I'm working with these two real time data stream framework processor. I've searched everywhere but I can't find big difference between these two framework. In particular I would like to know how they work based on size of data or topology etc.
1 Answers
The difference is mainly on the level of abstraction you have on processing streams of data.
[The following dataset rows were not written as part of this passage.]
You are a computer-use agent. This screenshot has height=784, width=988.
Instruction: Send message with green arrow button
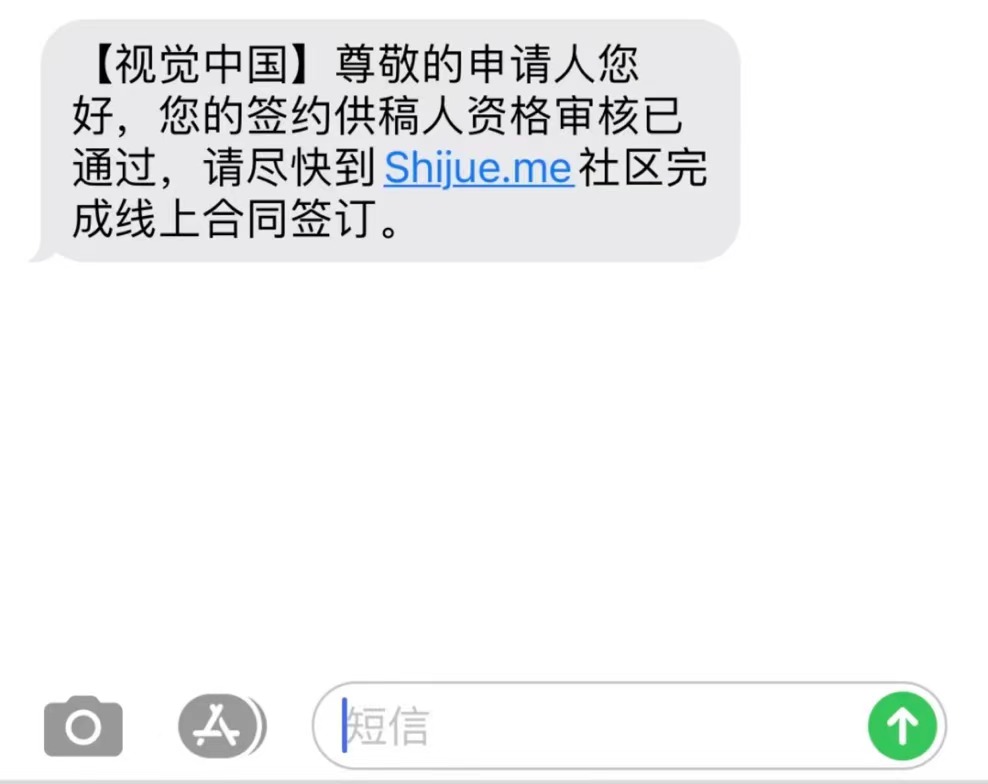tap(902, 726)
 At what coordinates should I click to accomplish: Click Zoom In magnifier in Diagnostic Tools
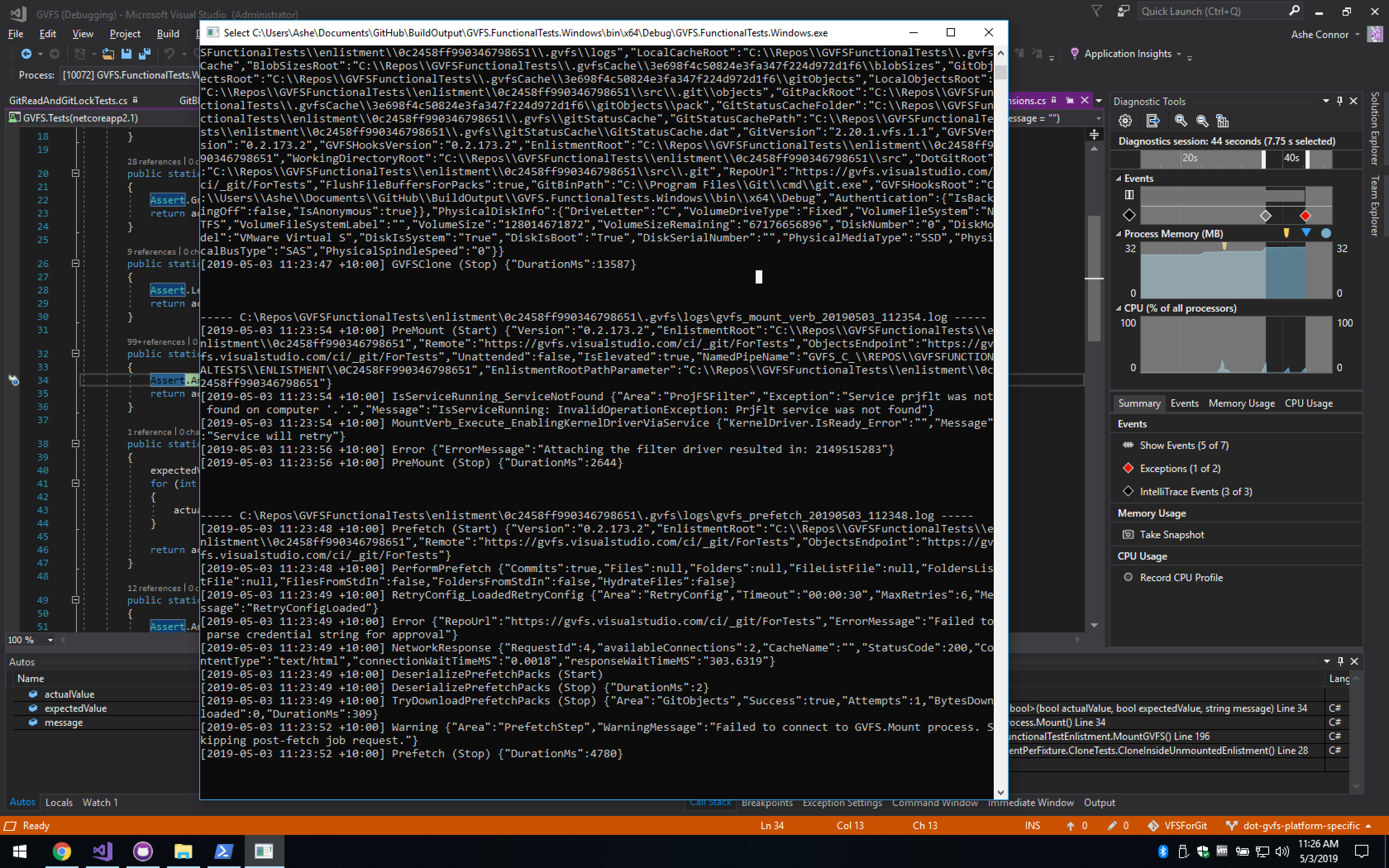[1181, 121]
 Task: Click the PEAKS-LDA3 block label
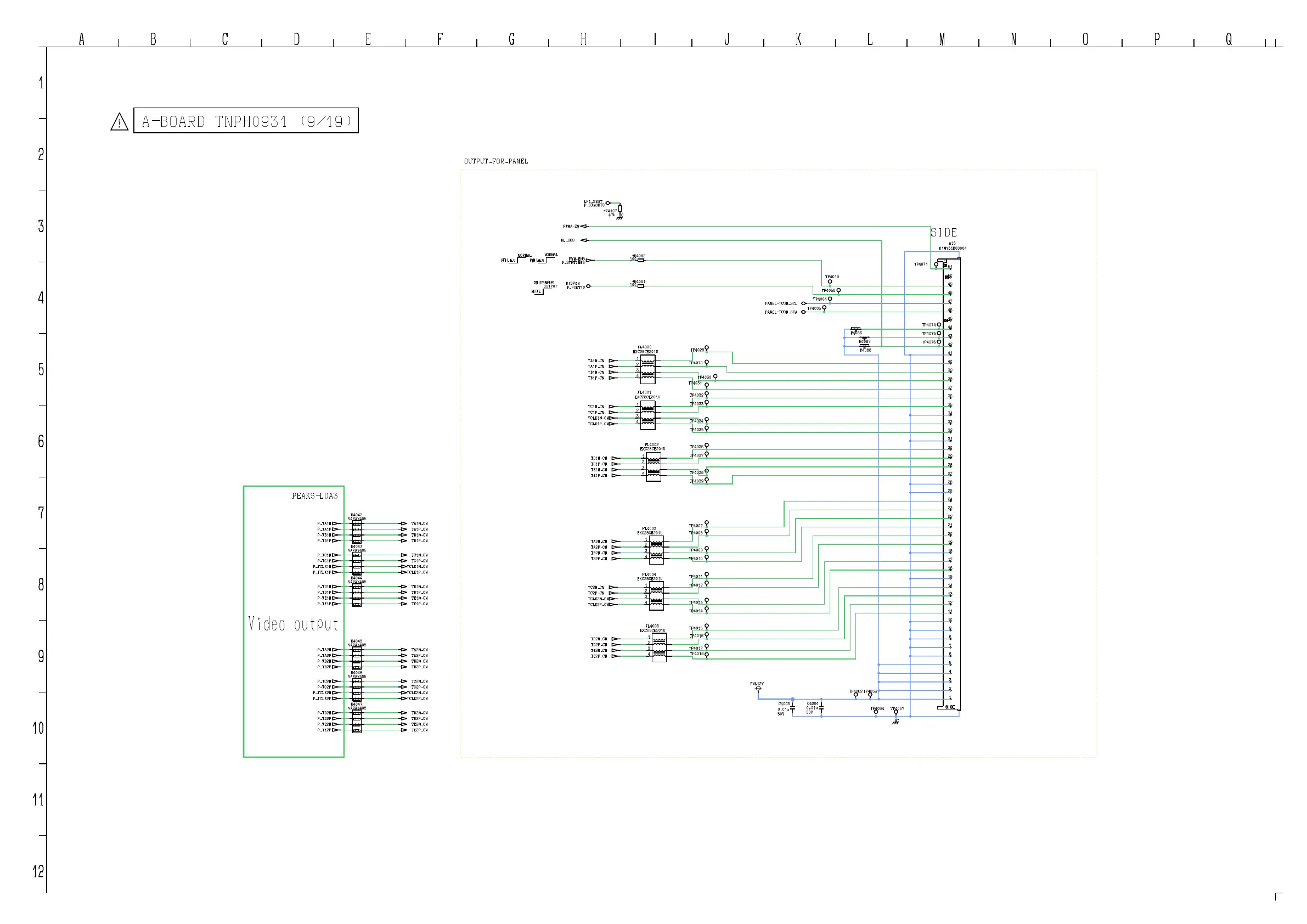tap(314, 496)
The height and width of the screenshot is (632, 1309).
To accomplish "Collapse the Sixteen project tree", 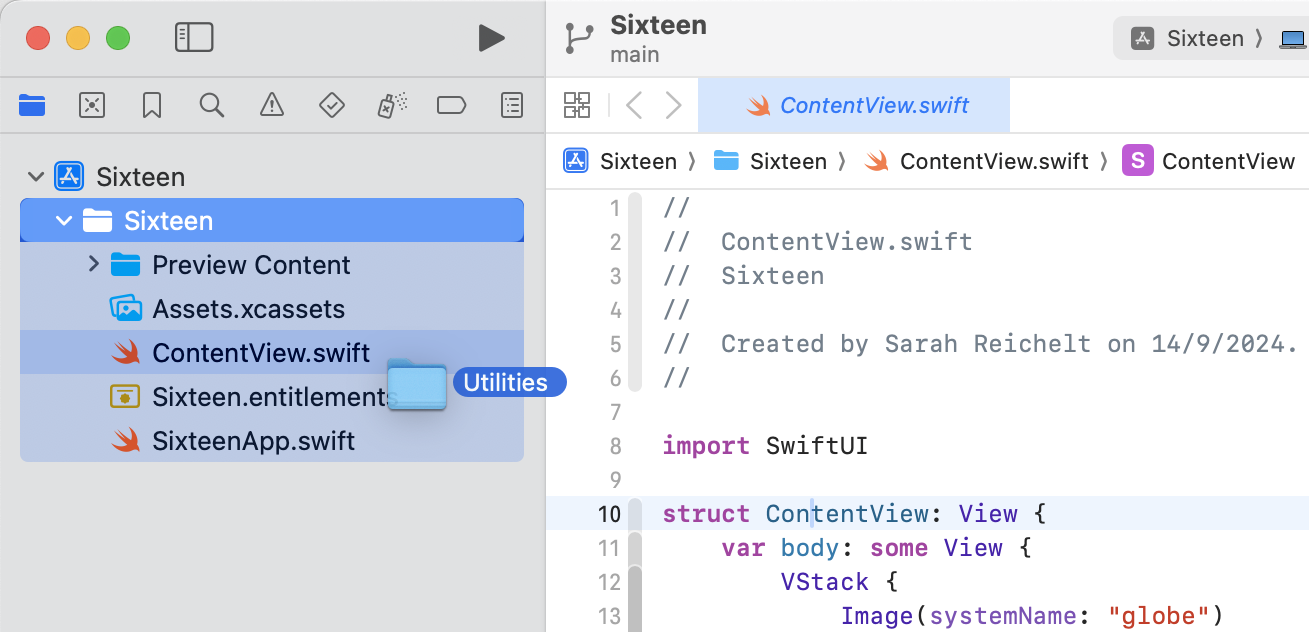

Apache Storm is a bit more low level, dealing with the data sources (Spouts) and processors (Bolts) connected together to perform transformations and aggregations on individual messages in a reactive way.
There is a Trident API that abstracts a little from this low level message driven view, into more aggregated query like constructs, which makes things a bit easier to integrate together. (There is also an SQL-like interface for querying data streams, but it is still marked as experimental.)
From the documentation:
TridentState wordCounts =
topology.newStream("spout1", spout)
.each(new Fields("sentence"), new Split(), new Fields("word"))
.groupBy(new Fields("word"))
.persistentAggregate(new MemoryMapState.Factory(), new Count(), new Fields("count"))
.parallelismHint(6);
Apache Flink has a more functional-like interface to process events. If you are used to the Java 8 style of stream processing (or to other functional-style languages like Scala or Kotlin), this will look very familiar. It also has a nice web based monitoring tool. The nice thing about it is that it has built-in constructs for aggregating by time windows etc. (Which in Storm you can probably do too with Trident).
From the documentation:
DataStream<WordWithCount> windowCounts = text
.flatMap(new FlatMapFunction<String, WordWithCount>() {
@Override
public void flatMap(String value, Collector<WordWithCount> out) {
for (String word : value.split("\\s")) {
out.collect(new WordWithCount(word, 1L));
}
}
})
.keyBy("word")
.timeWindow(Time.seconds(5), Time.seconds(1))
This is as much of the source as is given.